• Task: Give every line from the entries that contains "computer".

• Supplied records:
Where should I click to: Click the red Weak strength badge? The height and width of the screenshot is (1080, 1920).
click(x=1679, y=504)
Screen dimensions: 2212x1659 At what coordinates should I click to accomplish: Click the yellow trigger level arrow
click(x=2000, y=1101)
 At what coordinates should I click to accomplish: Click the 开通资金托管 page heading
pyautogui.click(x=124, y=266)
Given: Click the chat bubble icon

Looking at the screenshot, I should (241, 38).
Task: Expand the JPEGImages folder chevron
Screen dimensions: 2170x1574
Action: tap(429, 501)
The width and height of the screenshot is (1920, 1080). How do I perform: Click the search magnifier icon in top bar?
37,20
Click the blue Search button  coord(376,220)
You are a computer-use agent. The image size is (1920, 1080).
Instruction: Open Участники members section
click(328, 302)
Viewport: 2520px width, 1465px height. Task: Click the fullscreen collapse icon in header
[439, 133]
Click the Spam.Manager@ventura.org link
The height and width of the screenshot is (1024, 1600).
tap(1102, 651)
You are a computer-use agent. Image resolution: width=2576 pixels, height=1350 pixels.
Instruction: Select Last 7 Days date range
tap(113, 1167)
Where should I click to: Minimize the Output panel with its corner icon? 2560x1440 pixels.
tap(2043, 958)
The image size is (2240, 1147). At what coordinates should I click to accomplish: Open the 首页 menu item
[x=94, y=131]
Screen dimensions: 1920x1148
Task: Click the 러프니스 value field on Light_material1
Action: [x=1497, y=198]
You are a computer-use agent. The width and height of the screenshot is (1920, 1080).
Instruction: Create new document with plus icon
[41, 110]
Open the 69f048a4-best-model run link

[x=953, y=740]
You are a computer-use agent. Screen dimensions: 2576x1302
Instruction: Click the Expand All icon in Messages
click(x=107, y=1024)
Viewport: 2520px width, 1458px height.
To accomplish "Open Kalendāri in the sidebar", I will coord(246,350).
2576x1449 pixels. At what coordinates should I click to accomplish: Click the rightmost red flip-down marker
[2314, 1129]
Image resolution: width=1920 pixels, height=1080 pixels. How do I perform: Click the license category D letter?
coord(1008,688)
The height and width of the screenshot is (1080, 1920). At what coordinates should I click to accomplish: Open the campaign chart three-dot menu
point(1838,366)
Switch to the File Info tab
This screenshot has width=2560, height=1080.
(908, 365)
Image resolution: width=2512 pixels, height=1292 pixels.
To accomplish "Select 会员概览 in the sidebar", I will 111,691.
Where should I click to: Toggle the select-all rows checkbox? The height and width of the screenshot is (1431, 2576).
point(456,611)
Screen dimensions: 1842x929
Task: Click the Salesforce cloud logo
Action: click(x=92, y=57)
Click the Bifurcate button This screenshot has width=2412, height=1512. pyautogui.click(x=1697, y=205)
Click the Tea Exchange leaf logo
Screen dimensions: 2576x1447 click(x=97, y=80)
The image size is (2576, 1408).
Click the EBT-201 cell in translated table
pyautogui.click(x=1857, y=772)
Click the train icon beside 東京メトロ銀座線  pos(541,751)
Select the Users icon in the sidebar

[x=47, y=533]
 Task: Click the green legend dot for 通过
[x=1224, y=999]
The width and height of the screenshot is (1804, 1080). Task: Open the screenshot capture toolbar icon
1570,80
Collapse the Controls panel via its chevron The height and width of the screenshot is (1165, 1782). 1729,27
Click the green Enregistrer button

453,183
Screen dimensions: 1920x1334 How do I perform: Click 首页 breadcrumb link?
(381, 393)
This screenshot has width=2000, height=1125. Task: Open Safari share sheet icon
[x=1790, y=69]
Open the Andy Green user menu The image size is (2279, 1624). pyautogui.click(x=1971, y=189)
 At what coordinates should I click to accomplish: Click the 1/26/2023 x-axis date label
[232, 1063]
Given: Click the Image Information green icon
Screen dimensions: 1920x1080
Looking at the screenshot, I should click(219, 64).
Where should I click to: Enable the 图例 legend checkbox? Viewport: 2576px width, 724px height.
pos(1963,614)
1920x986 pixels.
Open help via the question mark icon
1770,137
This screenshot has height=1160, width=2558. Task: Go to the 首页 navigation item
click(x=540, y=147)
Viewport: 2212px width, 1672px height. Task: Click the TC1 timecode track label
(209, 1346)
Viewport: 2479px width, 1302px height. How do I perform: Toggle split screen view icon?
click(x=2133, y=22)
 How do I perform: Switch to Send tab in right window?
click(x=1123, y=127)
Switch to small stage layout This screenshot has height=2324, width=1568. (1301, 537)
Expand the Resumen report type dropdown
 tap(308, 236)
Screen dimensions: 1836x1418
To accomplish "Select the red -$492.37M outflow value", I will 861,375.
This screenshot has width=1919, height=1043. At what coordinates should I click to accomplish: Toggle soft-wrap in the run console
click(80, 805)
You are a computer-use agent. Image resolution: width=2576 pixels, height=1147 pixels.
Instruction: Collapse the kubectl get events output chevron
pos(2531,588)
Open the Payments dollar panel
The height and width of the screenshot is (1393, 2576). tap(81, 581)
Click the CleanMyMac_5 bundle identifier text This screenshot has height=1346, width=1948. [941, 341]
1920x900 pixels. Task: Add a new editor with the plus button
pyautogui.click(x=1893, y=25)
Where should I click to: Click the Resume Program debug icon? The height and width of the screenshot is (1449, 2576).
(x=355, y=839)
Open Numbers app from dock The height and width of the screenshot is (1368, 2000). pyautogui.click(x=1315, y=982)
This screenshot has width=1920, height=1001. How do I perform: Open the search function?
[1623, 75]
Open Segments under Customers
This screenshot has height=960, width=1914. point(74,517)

• Finished exercise:
You are a computer-use agent. The image size is (1920, 1080).
You are a computer-use agent. Image resolution: width=2576 pixels, height=1350 pixels.
You are a computer-use agent. The width and height of the screenshot is (1920, 1080).
You are a computer-use agent. Screen dimensions: 2576x1302
You are a computer-use agent. Image resolution: width=2576 pixels, height=1147 pixels.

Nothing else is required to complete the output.